▸ 課題内容: 年間第30主日のお話の文章を、一字も変えずに全文そのまま再掲してください。

▸ 原文:
_ _ _ _
年間第30主日 2021年10月24日

先に下記リンク先の聖書箇所を読み、黙想してから動画をご視聴いただくことをお勧めします。

 

朗読箇所のテキスト(日ごとの福音)

 

第1朗読 エレミヤ書 31章7~9節

第2朗読 ヘブライ人への手紙 5章1~6節

福音朗読 マルコによる福音書 10章46~52節

 

<お話の要約>

今日の福音書は先週の箇所と対照的だと思います。先週は弟子のヤコブとヨハネがキリストに「キリストが栄光をお受けになる時、一人は右に、一人は左に座らせて欲しい」と言う、欲張りな心の現れの話でした。それに対して今回は心からの助けを求める人、バルティマイの話です。

 

このところで特に注意すべき点があると思います。バルティマイは、おそらくキリストの噂をすでに聞いていたでしょう。キリストが通りがかっていると聞いたら叫びました。

「ダビデの子イエズスよ、私を憐れんでください。」

それは心からの叫び、心を込めて必死になっているような叫びだと思います。それはあとのことでもわかります。群集はその人を叱りつけて黙らせようとしても、かえってますます「ダビデの子よ、私を憐れんでください。」と叫び続けたのです。人がどう思っても、どう言っても、とにかく本人は心からの叫びを声にして叫び続けました。
_ _ _ _
▸ 資料:
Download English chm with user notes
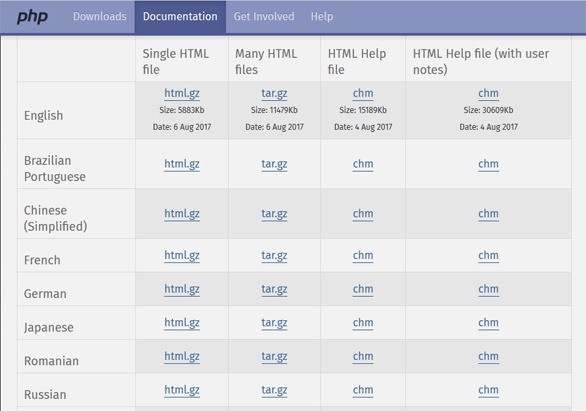586x411 pixels. (x=488, y=93)
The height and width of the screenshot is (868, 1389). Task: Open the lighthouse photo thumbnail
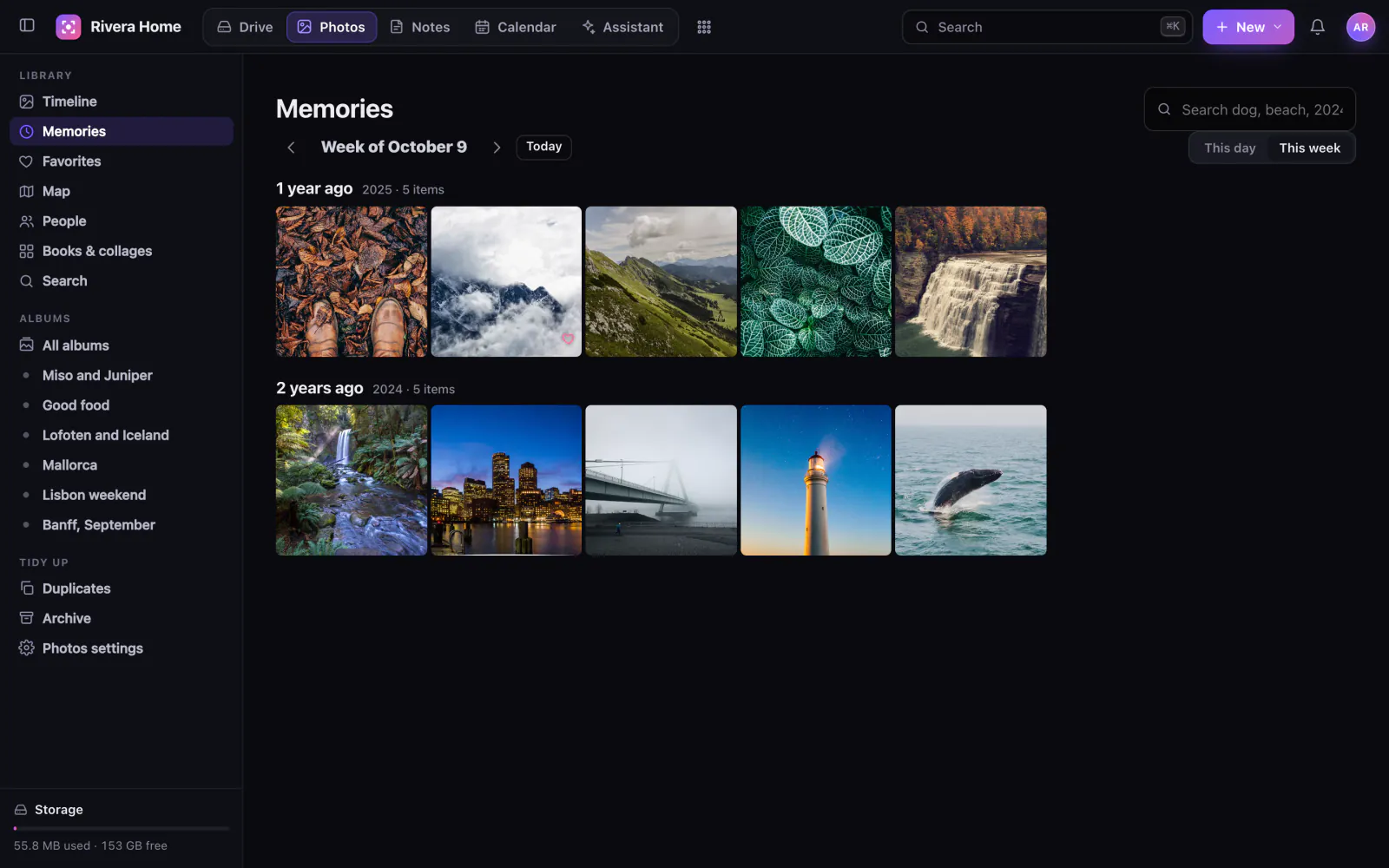815,480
_ _ _ _
▸ 演習結果:
年間第30主日 2021年10月24日

先に下記リンク先の聖書箇所を読み、黙想してから動画をご視聴いただくことをお勧めします。

 

朗読箇所のテキスト(日ごとの福音)

 

第1朗読 エレミヤ書 31章7~9節

第2朗読 ヘブライ人への手紙 5章1~6節

福音朗読 マルコによる福音書 10章46~52節

 

<お話の要約>

今日の福音書は先週の箇所と対照的だと思います。先週は弟子のヤコブとヨハネがキリストに「キリストが栄光をお受けになる時、一人は右に、一人は左に座らせて欲しい」と言う、欲張りな心の現れの話でした。それに対して今回は心からの助けを求める人、バルティマイの話です。

 

このところで特に注意すべき点があると思います。バルティマイは、おそらくキリストの噂をすでに聞いていたでしょう。キリストが通りがかっていると聞いたら叫びました。

「ダビデの子イエズスよ、私を憐れんでください。」

それは心からの叫び、心を込めて必死になっているような叫びだと思います。それはあとのことでもわかります。群集はその人を叱りつけて黙らせようとしても、かえってますます「ダビデの子よ、私を憐れんでください。」と叫び続けたのです。人がどう思っても、どう言っても、とにかく本人は心からの叫びを声にして叫び続けました。